■ **Directions**: What you give back must match the records below exactly.

BEGIN

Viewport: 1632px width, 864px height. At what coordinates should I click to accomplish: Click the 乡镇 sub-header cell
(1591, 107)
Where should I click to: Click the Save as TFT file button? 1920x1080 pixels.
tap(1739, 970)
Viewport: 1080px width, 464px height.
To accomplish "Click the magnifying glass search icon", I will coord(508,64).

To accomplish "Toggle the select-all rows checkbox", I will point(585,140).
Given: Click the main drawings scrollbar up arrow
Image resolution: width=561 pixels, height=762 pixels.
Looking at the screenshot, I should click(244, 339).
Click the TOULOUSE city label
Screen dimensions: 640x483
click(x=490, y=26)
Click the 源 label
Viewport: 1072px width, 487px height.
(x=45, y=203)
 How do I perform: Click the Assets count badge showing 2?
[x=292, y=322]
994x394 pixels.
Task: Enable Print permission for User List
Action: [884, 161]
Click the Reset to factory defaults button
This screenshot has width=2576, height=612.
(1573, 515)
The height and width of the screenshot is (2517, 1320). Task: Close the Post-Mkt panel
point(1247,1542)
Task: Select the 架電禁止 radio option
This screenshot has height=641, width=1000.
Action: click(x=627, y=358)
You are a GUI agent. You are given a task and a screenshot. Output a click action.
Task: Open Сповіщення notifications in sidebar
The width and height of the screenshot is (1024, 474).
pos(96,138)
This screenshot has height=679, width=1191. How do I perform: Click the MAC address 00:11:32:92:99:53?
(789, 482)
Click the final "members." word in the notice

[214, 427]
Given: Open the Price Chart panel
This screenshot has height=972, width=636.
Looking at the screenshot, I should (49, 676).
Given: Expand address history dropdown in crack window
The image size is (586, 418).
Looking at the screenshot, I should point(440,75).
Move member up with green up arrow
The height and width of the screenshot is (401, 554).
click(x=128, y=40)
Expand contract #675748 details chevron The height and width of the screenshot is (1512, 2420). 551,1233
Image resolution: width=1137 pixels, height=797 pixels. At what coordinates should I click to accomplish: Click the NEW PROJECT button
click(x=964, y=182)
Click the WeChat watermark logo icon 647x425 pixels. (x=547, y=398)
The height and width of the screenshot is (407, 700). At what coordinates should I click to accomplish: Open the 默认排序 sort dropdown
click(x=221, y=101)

END

■ **Your solution**:
Viewport: 1632px width, 864px height. At what coordinates should I click to accomplish: Click the 乡镇 sub-header cell
(1591, 107)
Where should I click to: Click the Save as TFT file button? 1920x1080 pixels.
tap(1739, 970)
Viewport: 1080px width, 464px height.
To accomplish "Click the magnifying glass search icon", I will coord(508,64).

To accomplish "Toggle the select-all rows checkbox", I will point(585,140).
Given: Click the main drawings scrollbar up arrow
Image resolution: width=561 pixels, height=762 pixels.
Looking at the screenshot, I should click(244, 339).
Click the TOULOUSE city label
Screen dimensions: 640x483
click(x=490, y=26)
Click the 源 label
Viewport: 1072px width, 487px height.
(x=45, y=203)
 How do I perform: Click the Assets count badge showing 2?
[x=292, y=322]
994x394 pixels.
Task: Enable Print permission for User List
Action: [884, 161]
Click the Reset to factory defaults button
This screenshot has width=2576, height=612.
(1573, 515)
The height and width of the screenshot is (2517, 1320). Task: Close the Post-Mkt panel
point(1247,1542)
Task: Select the 架電禁止 radio option
This screenshot has height=641, width=1000.
Action: click(x=627, y=358)
You are a GUI agent. You are given a task and a screenshot. Output a click action.
Task: Open Сповіщення notifications in sidebar
The width and height of the screenshot is (1024, 474).
pos(96,138)
This screenshot has height=679, width=1191. How do I perform: Click the MAC address 00:11:32:92:99:53?
(789, 482)
Click the final "members." word in the notice

[214, 427]
Given: Open the Price Chart panel
This screenshot has height=972, width=636.
Looking at the screenshot, I should (49, 676).
Given: Expand address history dropdown in crack window
The image size is (586, 418).
Looking at the screenshot, I should point(440,75).
Move member up with green up arrow
The height and width of the screenshot is (401, 554).
click(x=128, y=40)
Expand contract #675748 details chevron The height and width of the screenshot is (1512, 2420). 551,1233
Image resolution: width=1137 pixels, height=797 pixels. At what coordinates should I click to accomplish: Click the NEW PROJECT button
click(x=964, y=182)
Click the WeChat watermark logo icon 647x425 pixels. (x=547, y=398)
The height and width of the screenshot is (407, 700). At what coordinates should I click to accomplish: Open the 默认排序 sort dropdown
click(x=221, y=101)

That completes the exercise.